* [Data for the task]
=== Begin Enclosure ===

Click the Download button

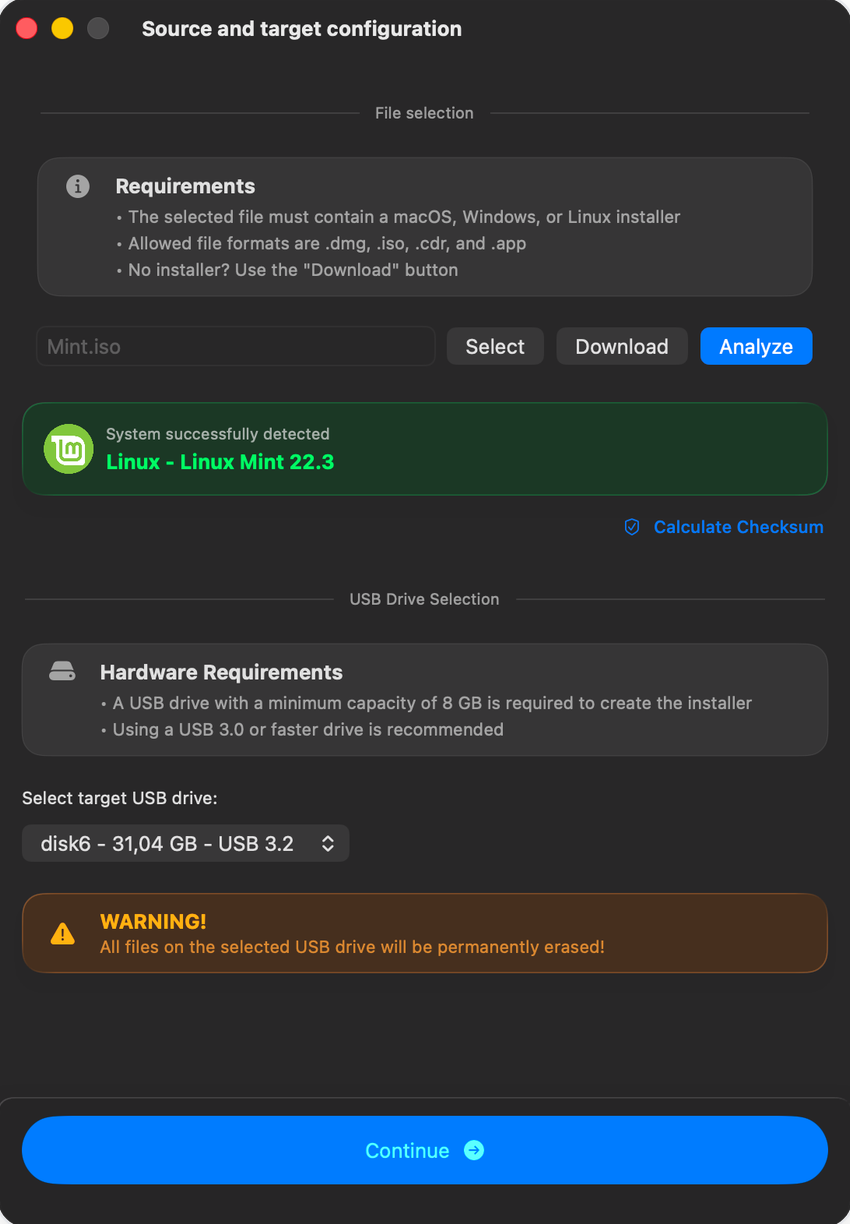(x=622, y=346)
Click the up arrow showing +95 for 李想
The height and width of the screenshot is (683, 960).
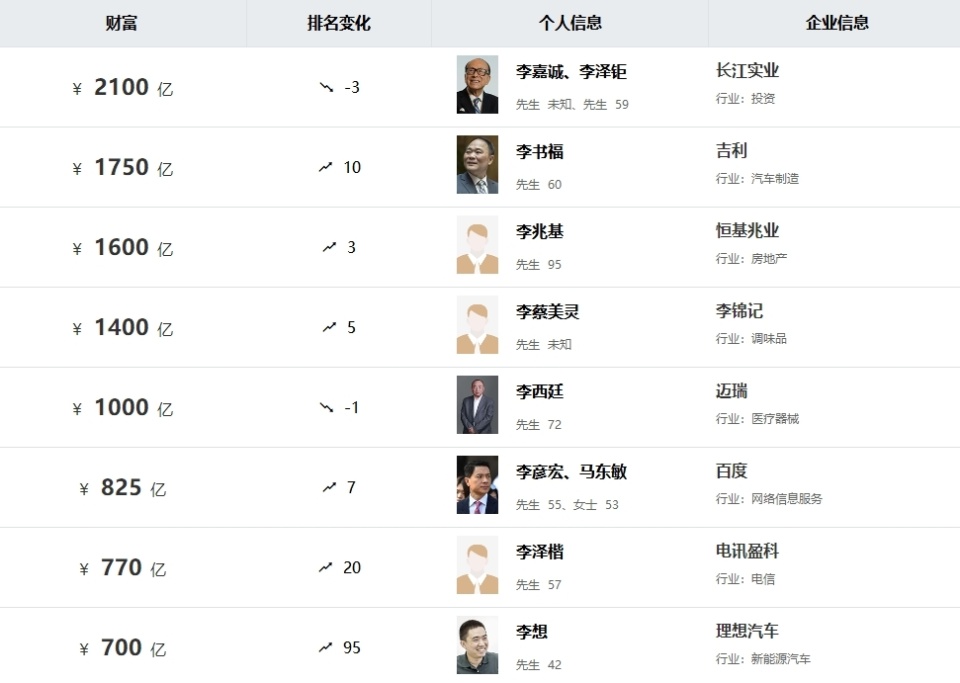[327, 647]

=== End Enclosure ===

* [Task requirements]
Beginning with the line where "The height and" appears, restate word for word every line down to the last one in the data, but keep the pictures out.

* [Reply to the task]
The height and width of the screenshot is (683, 960).
[327, 647]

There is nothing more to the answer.